22 Eylül 2011 Perşembe

Kontrol dışı androidler ve PKK / Veysel Ayhan

Birçok bilimkurgu filminin ana temasıdır. Önce bilim adamları birtakım güçlü, üstün donanımlı ve androidler-insan görünümlü robotlar- üretir. Filmin sonuna doğru robotlar kontrolden çıkar, insanlara ve şehirlere saldırır... Bunu not edip geçelim.
 
Geçen hafta emekli Koramiral Atilla Kıyat'ın bir televizyon programında özeleştiri hatta itiraf diyebileceğimiz açıklaması vardı. Hepsi birbirinden çarpıcı olan cümlelerinden biri şuydu: "Biz dünyanın en güçlü silahlı kuvvetlerinden biriydik. Fakat güç ve kudretimizi muhakkak bir tehdidin var olması halinde sürdürebileceğimizi düşündük. Dolayısıyla mevcut tehdidin ortadan kalkması bizi korkutur hale geldi. Bu da bizim hatamızdı. Kanun dışı işler yaptık." Bu sözler on yıllarca ülkeyi fiilî olarak yöneten ordunun kendi önemini, gerekliliğini ve vazgeçilmezliğini vurgulamak için giriştiği kirli işlerin mantıki temelini oluşturuyor. Savaşmayan ve 'devletin ülkesi ve milletiyle bölünmez bütünlüğü için' kan dökmeyen bir ordu MGK'da nasıl kükreyebilirdi ki? Nasıl bu ülkenin sahibi ve koruyucusu olduğunu iddia edebilirdi? Geçenlerde Türkiye'ye dönen Kürt siyasetçi Kemal Burkay, bir röportajında 70'li yıllarda Kürt sorunu için demokratik bir mücadele verdiklerini ama bu çabalarının PKK şiddetiyle bastırıldığını anlatıyordu. Burkay, Abdullah Öcalan'ın kan donduran şu sözlerini nakledyor: "Biz PKK'yı kurduk, üç yıl süreyle bizim ekmeğimizi, silahımızı, paramızı devlet verdi.
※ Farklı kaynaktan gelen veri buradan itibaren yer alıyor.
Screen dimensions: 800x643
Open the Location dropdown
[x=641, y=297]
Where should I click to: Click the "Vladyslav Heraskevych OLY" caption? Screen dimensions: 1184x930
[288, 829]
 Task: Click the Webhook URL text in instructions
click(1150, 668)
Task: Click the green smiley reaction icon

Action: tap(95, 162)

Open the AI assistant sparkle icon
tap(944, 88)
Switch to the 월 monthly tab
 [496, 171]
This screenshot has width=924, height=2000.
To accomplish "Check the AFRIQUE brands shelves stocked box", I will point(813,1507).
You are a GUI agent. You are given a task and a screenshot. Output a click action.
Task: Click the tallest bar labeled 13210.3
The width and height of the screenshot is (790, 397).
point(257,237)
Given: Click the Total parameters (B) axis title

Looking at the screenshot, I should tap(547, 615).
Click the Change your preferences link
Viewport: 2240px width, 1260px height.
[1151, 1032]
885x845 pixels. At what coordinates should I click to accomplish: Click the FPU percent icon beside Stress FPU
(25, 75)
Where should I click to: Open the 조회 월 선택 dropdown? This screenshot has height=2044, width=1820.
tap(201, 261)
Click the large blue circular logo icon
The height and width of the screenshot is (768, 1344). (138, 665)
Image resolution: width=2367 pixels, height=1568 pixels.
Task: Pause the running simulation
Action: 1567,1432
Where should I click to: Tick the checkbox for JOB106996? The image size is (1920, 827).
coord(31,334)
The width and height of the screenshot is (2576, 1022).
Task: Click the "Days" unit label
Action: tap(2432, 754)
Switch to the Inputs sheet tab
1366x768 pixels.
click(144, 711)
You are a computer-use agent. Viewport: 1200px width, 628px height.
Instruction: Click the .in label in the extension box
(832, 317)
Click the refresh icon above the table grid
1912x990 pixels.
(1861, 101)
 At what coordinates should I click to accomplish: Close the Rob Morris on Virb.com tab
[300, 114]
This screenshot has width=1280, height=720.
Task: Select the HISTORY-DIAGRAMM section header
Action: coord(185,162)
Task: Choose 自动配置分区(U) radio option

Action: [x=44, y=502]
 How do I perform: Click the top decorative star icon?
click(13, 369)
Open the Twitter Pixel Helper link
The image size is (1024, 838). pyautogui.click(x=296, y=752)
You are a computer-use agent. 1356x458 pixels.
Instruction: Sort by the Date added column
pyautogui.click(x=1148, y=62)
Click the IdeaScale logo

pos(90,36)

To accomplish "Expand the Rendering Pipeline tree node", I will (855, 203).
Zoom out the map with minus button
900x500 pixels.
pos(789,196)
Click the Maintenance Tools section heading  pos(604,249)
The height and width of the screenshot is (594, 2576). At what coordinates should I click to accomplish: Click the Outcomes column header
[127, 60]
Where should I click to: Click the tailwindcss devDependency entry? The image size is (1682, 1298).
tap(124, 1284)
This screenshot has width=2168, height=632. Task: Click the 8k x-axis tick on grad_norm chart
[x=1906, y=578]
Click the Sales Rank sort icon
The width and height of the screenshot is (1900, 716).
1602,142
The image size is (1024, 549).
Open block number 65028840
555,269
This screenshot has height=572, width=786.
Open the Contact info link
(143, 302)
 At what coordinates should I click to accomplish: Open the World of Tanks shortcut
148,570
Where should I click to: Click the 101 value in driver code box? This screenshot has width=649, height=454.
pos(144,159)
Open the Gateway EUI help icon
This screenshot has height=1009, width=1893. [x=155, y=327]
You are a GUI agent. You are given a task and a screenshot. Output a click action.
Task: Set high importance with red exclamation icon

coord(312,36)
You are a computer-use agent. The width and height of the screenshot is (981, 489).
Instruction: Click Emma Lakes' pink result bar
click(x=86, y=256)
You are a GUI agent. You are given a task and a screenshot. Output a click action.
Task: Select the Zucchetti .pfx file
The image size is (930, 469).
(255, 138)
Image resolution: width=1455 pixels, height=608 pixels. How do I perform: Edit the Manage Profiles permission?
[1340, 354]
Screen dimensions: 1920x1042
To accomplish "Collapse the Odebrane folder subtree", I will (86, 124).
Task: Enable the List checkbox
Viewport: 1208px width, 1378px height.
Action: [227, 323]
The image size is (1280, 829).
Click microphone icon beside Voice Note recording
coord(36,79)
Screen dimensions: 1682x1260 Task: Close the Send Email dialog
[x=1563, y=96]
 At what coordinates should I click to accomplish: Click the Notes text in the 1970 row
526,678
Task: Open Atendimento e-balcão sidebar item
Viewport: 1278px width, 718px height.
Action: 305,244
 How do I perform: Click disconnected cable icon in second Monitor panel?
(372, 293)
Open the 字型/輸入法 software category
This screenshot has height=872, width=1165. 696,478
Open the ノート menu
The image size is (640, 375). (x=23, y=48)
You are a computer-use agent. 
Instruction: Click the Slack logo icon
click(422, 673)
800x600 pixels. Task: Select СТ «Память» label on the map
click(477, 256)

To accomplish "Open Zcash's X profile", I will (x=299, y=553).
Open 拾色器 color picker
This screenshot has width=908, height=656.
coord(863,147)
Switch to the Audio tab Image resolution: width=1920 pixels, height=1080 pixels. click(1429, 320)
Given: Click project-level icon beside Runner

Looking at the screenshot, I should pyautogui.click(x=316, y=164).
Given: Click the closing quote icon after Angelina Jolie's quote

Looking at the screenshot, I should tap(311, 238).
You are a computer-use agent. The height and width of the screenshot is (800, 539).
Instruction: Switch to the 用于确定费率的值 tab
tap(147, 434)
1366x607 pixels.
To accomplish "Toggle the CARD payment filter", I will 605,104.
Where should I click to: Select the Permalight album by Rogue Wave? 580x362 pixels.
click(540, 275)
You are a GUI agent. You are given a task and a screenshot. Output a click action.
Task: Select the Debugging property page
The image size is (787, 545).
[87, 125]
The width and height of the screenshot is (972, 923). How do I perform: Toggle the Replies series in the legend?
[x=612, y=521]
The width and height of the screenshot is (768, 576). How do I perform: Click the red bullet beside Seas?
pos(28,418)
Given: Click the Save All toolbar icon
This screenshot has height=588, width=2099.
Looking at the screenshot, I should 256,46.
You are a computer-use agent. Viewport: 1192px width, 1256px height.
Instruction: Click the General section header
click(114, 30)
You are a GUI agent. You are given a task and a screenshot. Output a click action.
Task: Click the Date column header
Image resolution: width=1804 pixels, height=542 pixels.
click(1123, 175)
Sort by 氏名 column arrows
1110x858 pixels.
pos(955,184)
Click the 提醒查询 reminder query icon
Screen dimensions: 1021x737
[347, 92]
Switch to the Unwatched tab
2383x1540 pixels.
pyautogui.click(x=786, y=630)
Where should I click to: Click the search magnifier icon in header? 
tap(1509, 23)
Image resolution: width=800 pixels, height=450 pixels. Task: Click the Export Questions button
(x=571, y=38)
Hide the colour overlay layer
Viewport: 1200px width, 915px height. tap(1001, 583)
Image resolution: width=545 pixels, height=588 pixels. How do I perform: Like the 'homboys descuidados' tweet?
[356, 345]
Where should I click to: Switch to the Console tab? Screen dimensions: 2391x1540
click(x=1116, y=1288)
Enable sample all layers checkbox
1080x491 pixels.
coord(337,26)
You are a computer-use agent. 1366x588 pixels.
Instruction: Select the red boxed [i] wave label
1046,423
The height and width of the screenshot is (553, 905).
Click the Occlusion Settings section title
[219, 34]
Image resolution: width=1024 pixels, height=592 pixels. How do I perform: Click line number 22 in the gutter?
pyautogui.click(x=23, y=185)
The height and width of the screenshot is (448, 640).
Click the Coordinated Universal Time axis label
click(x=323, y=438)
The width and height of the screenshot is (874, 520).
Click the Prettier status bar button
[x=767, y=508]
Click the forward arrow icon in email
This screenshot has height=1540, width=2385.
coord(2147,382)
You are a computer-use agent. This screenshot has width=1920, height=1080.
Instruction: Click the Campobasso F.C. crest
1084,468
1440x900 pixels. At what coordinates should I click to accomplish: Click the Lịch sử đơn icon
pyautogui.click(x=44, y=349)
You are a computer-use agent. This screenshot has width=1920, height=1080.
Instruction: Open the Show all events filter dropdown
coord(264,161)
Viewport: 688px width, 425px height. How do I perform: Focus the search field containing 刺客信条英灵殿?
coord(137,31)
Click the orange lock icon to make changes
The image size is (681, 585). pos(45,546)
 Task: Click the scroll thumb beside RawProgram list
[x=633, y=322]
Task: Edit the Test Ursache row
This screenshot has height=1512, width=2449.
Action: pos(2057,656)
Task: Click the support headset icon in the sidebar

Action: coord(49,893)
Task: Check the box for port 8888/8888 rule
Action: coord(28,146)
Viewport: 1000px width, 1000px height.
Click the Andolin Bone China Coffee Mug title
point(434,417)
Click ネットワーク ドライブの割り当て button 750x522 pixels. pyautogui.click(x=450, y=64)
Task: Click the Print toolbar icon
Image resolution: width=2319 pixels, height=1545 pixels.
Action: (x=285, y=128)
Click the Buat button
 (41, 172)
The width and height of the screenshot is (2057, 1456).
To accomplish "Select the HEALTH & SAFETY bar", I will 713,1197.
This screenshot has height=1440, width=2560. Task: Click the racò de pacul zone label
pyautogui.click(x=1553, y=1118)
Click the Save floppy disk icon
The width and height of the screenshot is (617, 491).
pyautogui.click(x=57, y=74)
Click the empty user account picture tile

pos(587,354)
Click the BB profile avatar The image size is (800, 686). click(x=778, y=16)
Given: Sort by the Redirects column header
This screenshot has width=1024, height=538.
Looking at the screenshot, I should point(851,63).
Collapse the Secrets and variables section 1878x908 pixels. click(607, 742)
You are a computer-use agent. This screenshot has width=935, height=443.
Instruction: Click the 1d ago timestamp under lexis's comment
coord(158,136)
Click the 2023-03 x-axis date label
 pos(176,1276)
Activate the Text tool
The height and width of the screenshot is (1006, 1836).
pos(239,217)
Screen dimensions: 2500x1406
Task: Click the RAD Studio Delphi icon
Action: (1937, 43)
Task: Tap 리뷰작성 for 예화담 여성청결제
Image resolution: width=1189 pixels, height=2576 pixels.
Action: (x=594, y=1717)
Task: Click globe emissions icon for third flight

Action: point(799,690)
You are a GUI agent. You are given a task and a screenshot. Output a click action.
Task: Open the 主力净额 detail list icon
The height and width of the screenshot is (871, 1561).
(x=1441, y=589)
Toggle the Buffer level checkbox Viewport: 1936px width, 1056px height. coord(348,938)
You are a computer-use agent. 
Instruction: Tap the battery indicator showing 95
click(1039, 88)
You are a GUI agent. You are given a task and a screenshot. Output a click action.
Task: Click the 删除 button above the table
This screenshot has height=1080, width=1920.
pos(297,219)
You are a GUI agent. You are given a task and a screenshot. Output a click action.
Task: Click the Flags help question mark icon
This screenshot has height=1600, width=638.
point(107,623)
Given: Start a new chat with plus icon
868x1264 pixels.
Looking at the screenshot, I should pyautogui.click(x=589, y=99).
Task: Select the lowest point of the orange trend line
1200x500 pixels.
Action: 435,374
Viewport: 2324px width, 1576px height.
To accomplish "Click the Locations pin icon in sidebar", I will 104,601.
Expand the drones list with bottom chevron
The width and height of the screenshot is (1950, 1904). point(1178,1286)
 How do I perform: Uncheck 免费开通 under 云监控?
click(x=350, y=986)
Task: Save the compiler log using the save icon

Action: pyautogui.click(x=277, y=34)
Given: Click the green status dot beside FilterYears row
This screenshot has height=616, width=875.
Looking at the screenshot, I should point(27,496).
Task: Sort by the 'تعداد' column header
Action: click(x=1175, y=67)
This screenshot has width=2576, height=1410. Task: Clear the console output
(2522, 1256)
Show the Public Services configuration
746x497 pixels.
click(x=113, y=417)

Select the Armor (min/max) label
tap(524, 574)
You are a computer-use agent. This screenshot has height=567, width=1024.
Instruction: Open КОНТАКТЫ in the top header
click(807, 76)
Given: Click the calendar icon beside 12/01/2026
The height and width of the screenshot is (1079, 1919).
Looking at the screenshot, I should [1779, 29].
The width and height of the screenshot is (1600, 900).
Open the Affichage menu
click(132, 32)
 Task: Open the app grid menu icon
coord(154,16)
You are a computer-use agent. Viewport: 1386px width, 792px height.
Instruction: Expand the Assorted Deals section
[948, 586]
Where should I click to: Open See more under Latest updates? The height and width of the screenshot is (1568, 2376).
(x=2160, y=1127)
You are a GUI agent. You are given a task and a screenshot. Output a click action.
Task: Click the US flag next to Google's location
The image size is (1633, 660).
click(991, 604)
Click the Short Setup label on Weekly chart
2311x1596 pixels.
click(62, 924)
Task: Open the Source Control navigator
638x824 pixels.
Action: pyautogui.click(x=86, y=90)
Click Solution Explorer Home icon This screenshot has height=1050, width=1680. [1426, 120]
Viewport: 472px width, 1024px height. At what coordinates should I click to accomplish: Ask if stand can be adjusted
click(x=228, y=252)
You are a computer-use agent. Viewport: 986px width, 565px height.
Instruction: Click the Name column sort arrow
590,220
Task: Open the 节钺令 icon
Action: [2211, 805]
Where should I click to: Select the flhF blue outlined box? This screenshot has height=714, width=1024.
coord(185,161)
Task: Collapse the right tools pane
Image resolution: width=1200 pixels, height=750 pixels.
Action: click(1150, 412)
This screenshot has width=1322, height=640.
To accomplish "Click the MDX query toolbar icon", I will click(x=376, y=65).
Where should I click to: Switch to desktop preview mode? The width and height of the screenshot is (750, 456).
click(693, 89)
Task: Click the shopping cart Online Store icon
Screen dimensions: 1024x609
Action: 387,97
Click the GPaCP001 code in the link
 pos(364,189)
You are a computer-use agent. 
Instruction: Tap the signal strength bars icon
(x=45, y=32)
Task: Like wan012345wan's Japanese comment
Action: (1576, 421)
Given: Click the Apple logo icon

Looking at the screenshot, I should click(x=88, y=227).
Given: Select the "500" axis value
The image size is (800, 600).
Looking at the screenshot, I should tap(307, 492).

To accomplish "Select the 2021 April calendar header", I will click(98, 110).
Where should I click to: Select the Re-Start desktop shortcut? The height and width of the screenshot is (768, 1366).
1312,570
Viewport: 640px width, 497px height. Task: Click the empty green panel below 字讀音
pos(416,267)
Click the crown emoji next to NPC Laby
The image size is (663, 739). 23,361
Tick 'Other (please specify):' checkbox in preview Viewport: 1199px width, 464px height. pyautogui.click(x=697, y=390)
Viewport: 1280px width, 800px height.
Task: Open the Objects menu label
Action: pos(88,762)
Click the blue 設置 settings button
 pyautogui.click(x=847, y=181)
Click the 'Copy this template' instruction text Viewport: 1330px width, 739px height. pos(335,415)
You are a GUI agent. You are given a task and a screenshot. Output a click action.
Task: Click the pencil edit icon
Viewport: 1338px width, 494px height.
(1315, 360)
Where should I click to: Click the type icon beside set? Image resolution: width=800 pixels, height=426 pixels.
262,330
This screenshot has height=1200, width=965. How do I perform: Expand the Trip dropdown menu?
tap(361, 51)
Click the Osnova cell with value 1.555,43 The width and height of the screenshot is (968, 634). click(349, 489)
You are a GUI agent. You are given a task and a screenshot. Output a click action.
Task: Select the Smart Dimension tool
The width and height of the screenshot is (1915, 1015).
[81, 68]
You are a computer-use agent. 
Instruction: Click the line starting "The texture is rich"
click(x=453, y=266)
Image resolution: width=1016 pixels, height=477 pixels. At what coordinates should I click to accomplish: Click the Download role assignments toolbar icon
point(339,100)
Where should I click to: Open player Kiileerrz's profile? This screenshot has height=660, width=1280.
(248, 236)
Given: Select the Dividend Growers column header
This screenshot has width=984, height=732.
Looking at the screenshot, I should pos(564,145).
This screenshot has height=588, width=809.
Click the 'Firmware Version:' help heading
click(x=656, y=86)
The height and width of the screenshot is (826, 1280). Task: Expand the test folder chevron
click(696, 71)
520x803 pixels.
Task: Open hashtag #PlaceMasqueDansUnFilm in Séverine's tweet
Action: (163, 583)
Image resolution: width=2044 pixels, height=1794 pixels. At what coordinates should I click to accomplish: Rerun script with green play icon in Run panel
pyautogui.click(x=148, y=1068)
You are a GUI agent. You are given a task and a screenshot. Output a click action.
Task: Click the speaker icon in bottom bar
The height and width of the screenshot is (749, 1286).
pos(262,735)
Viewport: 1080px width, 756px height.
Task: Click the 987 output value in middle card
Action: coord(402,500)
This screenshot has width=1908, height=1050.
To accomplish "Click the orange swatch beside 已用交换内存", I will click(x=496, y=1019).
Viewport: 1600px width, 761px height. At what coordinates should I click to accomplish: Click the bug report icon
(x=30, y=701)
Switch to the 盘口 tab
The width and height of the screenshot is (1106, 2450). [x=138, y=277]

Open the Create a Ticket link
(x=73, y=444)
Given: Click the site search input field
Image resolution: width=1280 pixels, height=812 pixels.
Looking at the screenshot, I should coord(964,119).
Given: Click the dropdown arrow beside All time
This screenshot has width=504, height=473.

Karşılığında bizden istedikleri, diğer Kürt örgütlerine karşı savaşmamızdı. Üç yıl boyunca ne istedilerse yaptık." Bu sözler PKK'yı kimin hangi amaçlarla kurdurduğunun açık bir itirafı. Bu acı gerçek aynı zamanda o kadar trajikomiktir ki Cem Yılmaz, Yahşi Batı filminde Türkiye'nin tüm sorunlarına atıf yaparken buna da gönderme yapar. Kızılderililer kasabaya saldırmayınca Şerif Lloyd 3-5 kasabalıya desteyle dolar verir, Kızılderili gibi giydirir, makyaj yaptırır. Kasabaya saldırmalarını ister. Amacını "Kasabalılar Kızılderili'den yıldık desin." cümlesiyle formüle eder. Güneydoğu'da hâkim ve memurlar hizaya girsin diye bomba attırdığını itiraf eden emekli Korgeneral Altay Tokat'ın Şerif Lloyd'dan, komik olamayışı dışında ne farkı var?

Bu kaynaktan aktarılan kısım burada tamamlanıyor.